The property is located in Middlesex, NY. Not far from Canandaigua Lake.  There is no actual address since there are no structures on it.  The GPS coordinates for the Kiosk in the parking lot are: N 42.76072 degrees, W 077.27001.  It is on the southside of Rushville Townline Rd just off Route 364.  One of those, “If you didn’t know it was there, you wouldn’t know it was there” places.  There is no sign at the road either, just a driveway.  When you turn off of 364 onto Rushville Townline Rd. there is a cobblestone house right there on the southside.  You will go past their 2 driveways and the next one is into the parking lot of the property. It is 172 acres and has 2 ponds, a creek, fields and some wooded areas.  There is a large assortment of wildlife and it is a well-known spot to local bird watchers.  A considerable variety of waterfowl can be found at any given time. The trail between the two ponds is a favored nesting place for Canadian Geese.  You can find Great Blue Herons, Green Herons, Birds of Prey and the usual North Eastern birds and of course, Turkeys.

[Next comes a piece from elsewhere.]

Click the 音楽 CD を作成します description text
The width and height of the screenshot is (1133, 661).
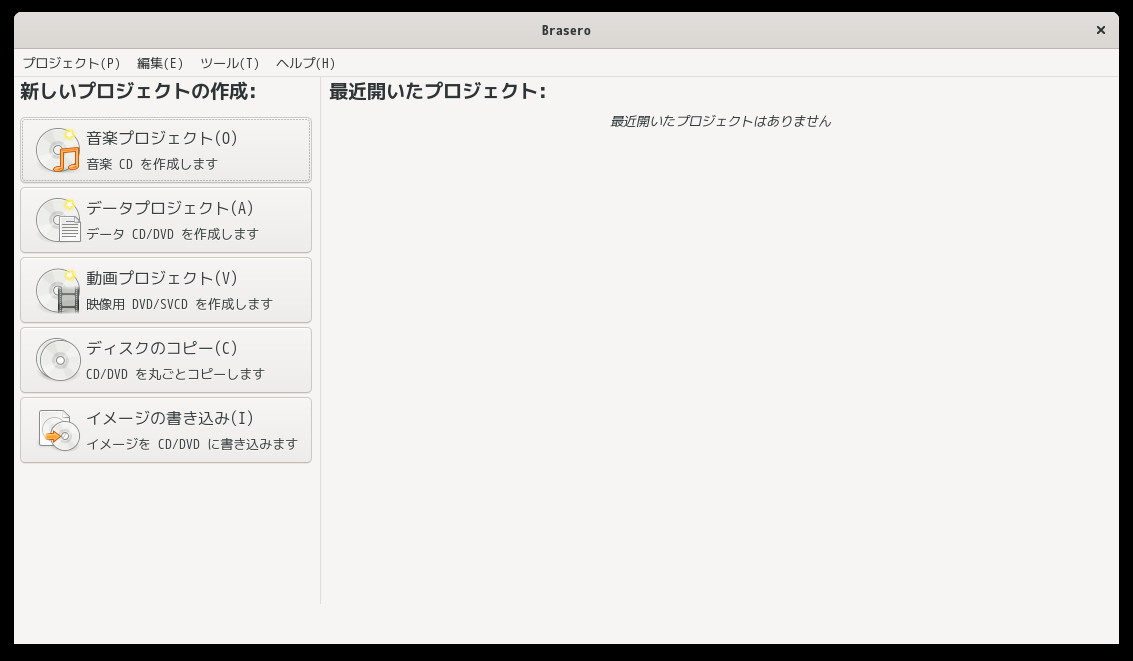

I even saw a bear once.  Well, the back ½ of a bear as it wandered back into the woods.  At first, I thought it was my dog Zoey until I realized she was standing next to me growling at the bear and then it dawned on me that there wasn’t a tail attached to that back ½……. Note to self, “Be more aware when you are in the wilderness”.

You can wander around the ponds (there are benches for sitting) or follow the entrance trail past the ponds through a small section of wooded area to the field.  There are usually trails cut through and around the field.  Be sure to wear hiking boots as it can be wet in some areas and the ground can be uneven.  There is not a lot of foot traffic in the field so the trails are not “packed down”.  You will really need to watch your step.

There are picnic tables at the entrance to the field where Marcus Whitman holds some of it’s Ecology classes.  Keep in mind that if there is a class in progress when you stop, that takes priority over your outing.

The property was originally owned by Comstock Michigan Fruit Division (hence, Comstock Ponds).  They had a food processing plant down the road in Rushville.  The ponds were used as “holding ponds” for this plant.  There used to be 3 ponds, which is standard for this type of use.  It is said that this plant processed mostly beets.  I am told the pond water used to be red.  That had to be sight.  I wonder what any waterfowl may have looked like if they stopped to check out the ponds back then.  Many a tint of red, even pink?  I bet a few uninformed birders were sure they had found a new species.  

When Comstock closed the plant, the property was sold a time or two.  It was eventually purchased by the Lundquist Family Trust.  They only wanted the plant buildings and the property the buildings were on.  They tried to sell the property where the holding ponds were but there were no buyers.  They ended up gifting it to the Marcus Whitman School.  Thankfully.  At some point 2 of the ponds were combined into one larger pond.  While the school does allow the public to use the property for hiking, birding or just spending some time outdoors they can close it to the public at any time if the property is misused.  If you are in the area, pop in and check it out.  I’m sure you will agree it is a hidden gem.  If you do stop, please be respectful of the wildlife and carry out what you carry in.